_What is expected_
Set down, exactly, every line from the top of the listing through the one holding "Given: Start an instant meeting with Meet Now".

※

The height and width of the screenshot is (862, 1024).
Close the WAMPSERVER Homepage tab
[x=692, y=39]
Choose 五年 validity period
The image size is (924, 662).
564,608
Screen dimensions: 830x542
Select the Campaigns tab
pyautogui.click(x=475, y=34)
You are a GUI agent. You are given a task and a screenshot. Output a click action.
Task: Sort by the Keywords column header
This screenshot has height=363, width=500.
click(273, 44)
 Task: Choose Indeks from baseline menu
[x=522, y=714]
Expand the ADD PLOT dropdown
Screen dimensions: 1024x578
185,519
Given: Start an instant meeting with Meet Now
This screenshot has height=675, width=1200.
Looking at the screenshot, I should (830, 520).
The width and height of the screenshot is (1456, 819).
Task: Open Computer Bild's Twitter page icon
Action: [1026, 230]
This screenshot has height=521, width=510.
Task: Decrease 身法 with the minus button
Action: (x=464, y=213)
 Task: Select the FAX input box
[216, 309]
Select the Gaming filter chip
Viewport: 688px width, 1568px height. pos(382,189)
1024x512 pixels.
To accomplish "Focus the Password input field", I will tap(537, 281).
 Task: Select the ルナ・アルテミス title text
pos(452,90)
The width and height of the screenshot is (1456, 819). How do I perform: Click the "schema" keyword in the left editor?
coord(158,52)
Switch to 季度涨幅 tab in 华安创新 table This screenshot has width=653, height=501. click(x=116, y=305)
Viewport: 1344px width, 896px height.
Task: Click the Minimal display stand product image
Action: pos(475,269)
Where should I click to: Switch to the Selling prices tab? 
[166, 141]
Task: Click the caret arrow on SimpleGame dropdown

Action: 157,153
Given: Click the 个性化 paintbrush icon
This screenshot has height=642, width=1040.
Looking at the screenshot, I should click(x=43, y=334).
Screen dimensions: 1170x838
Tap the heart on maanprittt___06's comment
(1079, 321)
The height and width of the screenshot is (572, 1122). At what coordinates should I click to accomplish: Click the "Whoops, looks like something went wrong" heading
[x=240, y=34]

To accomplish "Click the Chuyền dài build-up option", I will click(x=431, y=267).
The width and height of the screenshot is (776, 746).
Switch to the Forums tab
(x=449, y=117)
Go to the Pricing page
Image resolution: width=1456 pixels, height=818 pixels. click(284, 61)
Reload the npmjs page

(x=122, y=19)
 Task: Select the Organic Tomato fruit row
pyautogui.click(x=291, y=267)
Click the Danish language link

※

_Output_
The height and width of the screenshot is (862, 1024).
Close the WAMPSERVER Homepage tab
[x=692, y=39]
Choose 五年 validity period
The image size is (924, 662).
564,608
Screen dimensions: 830x542
Select the Campaigns tab
pyautogui.click(x=475, y=34)
You are a GUI agent. You are given a task and a screenshot. Output a click action.
Task: Sort by the Keywords column header
This screenshot has height=363, width=500.
click(273, 44)
 Task: Choose Indeks from baseline menu
[x=522, y=714]
Expand the ADD PLOT dropdown
Screen dimensions: 1024x578
185,519
Given: Start an instant meeting with Meet Now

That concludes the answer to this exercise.